C’est alors qu’éclate en janvier le violent incident de Marache. La sédition avait été préparée entièrement par les Turcs, et elle eut pour occasion des mesures de police prises vis-à-vis de certains récalcitrants. En quelques instants, la ville entière était soulevée et le massacre commençait. C’était le début de troubles qui devaient se propager rapidement, et devenir une guerre véritable avec le Nationalisme turc.

Marache est assiégé du 21 janvier au 9 février ; la garnison, fortifiée dans la ville haute, doit être secourue à tout prix, mais les moyens manquent. Il faut créer des disponibilités. Un régiment de tirailleurs débarqué à Beyrouth le 10 janvier est rembarqué le 15 pour Mersine ; il y est ajouté le seul bataillon de réserve disponible dans toute la Syrie qui se trouve entièrement démunie.

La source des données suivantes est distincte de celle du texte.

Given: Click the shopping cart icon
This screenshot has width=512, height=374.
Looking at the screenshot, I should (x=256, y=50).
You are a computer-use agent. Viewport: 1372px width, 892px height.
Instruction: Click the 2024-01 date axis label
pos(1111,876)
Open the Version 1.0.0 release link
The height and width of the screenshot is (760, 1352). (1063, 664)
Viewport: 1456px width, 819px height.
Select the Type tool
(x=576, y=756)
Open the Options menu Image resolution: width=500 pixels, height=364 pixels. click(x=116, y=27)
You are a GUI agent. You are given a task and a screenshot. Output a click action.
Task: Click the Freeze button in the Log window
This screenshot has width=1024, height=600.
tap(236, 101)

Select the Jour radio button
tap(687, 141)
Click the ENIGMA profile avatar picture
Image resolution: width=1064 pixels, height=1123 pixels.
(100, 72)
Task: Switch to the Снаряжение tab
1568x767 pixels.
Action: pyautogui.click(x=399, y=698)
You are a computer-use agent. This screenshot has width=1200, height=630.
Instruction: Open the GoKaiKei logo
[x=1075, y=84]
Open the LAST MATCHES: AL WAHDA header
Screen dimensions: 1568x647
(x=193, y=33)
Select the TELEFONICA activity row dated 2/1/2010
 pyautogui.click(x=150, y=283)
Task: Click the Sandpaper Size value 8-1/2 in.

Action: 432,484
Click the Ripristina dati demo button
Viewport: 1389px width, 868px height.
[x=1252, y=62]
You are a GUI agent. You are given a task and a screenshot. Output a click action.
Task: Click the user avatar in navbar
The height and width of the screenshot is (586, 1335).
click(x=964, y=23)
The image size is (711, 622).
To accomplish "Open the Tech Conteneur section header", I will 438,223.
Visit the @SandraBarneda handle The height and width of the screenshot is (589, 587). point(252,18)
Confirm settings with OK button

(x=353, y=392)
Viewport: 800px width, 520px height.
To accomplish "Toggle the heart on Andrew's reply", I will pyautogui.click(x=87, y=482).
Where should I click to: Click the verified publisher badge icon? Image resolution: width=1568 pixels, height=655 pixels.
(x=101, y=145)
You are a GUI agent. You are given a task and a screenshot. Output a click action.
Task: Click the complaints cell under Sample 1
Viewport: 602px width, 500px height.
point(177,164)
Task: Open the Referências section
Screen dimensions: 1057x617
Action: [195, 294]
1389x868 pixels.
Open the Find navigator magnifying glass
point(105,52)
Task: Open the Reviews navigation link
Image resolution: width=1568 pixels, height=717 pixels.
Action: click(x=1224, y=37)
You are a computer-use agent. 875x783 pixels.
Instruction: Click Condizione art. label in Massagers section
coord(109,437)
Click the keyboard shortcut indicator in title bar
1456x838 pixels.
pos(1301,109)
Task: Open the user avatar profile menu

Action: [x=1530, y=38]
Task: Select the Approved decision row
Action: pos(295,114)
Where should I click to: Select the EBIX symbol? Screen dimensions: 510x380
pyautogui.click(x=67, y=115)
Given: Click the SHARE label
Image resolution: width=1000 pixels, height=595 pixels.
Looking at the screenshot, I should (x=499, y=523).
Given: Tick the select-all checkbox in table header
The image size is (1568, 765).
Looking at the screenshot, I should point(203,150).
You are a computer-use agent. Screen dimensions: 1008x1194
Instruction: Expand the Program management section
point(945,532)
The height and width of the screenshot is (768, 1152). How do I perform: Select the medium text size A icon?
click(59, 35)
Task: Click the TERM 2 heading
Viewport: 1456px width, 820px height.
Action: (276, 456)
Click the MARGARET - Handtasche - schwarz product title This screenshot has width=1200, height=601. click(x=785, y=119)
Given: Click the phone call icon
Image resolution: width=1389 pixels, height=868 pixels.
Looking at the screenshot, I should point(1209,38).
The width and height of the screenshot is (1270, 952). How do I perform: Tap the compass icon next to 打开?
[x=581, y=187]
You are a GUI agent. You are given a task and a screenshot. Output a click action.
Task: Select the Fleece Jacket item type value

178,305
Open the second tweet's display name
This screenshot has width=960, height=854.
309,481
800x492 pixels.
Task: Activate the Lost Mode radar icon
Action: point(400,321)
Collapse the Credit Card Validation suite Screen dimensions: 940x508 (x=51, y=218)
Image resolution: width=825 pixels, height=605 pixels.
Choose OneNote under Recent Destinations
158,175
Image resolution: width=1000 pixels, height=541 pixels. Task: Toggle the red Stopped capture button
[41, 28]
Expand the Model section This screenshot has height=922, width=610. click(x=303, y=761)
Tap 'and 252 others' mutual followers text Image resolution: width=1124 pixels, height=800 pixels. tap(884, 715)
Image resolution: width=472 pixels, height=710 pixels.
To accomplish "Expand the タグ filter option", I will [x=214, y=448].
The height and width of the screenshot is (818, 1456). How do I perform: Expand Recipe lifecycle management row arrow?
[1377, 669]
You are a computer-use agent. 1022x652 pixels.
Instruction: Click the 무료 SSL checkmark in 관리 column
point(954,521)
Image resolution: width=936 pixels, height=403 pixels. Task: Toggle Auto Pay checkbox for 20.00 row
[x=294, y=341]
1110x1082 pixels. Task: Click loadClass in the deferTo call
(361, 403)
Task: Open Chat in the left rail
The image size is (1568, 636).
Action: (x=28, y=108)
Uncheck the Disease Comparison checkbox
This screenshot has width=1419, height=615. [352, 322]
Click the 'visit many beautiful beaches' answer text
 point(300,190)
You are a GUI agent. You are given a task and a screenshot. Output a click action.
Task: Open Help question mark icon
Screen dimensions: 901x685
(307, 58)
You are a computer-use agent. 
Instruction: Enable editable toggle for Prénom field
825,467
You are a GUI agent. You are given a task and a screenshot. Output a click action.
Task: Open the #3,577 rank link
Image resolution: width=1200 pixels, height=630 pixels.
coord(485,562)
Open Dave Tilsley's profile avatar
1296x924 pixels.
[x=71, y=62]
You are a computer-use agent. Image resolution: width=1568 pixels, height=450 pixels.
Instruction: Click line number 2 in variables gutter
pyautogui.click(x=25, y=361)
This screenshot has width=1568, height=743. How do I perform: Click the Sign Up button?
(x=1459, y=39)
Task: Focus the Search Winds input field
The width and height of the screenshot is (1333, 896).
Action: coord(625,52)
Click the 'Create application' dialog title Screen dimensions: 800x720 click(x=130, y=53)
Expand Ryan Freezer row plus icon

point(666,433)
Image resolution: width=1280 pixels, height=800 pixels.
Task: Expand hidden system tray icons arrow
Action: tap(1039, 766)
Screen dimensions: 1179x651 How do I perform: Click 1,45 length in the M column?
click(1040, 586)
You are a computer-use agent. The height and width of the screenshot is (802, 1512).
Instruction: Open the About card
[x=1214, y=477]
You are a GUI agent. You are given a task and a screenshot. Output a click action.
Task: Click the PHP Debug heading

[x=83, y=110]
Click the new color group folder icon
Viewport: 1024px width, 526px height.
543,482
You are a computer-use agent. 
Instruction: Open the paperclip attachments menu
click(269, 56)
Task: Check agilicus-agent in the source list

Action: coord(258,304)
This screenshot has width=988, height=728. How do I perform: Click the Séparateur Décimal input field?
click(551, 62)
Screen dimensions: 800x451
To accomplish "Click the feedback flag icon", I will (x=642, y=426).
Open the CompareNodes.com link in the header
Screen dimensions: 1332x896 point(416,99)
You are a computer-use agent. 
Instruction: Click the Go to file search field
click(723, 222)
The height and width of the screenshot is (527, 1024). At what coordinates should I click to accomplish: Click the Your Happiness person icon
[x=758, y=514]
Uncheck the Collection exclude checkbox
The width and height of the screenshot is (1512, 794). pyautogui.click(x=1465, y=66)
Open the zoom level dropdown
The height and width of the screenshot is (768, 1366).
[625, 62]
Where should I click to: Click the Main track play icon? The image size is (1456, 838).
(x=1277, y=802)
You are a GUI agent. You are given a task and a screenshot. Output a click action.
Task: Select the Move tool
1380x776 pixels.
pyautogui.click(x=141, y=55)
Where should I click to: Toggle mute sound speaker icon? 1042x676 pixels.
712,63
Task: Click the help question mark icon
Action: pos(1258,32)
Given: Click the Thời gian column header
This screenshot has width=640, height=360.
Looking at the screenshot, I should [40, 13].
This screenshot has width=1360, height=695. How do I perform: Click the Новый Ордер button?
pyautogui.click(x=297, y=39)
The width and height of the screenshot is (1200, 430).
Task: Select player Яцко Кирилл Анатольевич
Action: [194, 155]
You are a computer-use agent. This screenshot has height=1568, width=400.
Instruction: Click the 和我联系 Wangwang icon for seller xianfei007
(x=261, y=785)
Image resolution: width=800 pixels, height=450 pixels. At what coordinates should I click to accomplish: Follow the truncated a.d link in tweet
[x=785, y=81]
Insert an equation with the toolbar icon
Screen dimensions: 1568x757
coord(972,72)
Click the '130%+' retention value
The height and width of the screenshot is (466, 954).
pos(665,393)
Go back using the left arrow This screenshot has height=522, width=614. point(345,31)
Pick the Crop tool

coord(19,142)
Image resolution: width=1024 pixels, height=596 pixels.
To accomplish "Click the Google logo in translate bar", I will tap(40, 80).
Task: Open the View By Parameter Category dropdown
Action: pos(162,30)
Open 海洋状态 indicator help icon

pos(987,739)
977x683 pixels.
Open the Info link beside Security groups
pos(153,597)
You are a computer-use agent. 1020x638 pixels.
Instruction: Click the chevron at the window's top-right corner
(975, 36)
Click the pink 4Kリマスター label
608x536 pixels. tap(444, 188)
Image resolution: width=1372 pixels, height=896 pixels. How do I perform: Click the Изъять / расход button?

À partir de ce moment jusqu’en juin, l’armée du Levant va être contrainte de vivre au jour le jour en restant à la merci des circonstances ; des bataillons sont transportés en toute hâte sans qu’on puisse embarquer leurs équipages, des unités de marche sont constituées avec des renforts à peine arrivés et amalgamés ; il est fait appel au concours des unités de débarquement de nos bateaux de guerre, et, on peut bien l’avouer aujourd’hui, il est constitué à Beyrouth, pour la défense de la place, une compagnie de garde avec les ordonnances des officiers et les employés militaires... Voici la fraîche et joyeuse campagne qu’une certaine presse accuse les « militaires d’entretenir là-bas pour y soigner leur avancement... » La suite du récit est plus édifiante encore à ce point de vue.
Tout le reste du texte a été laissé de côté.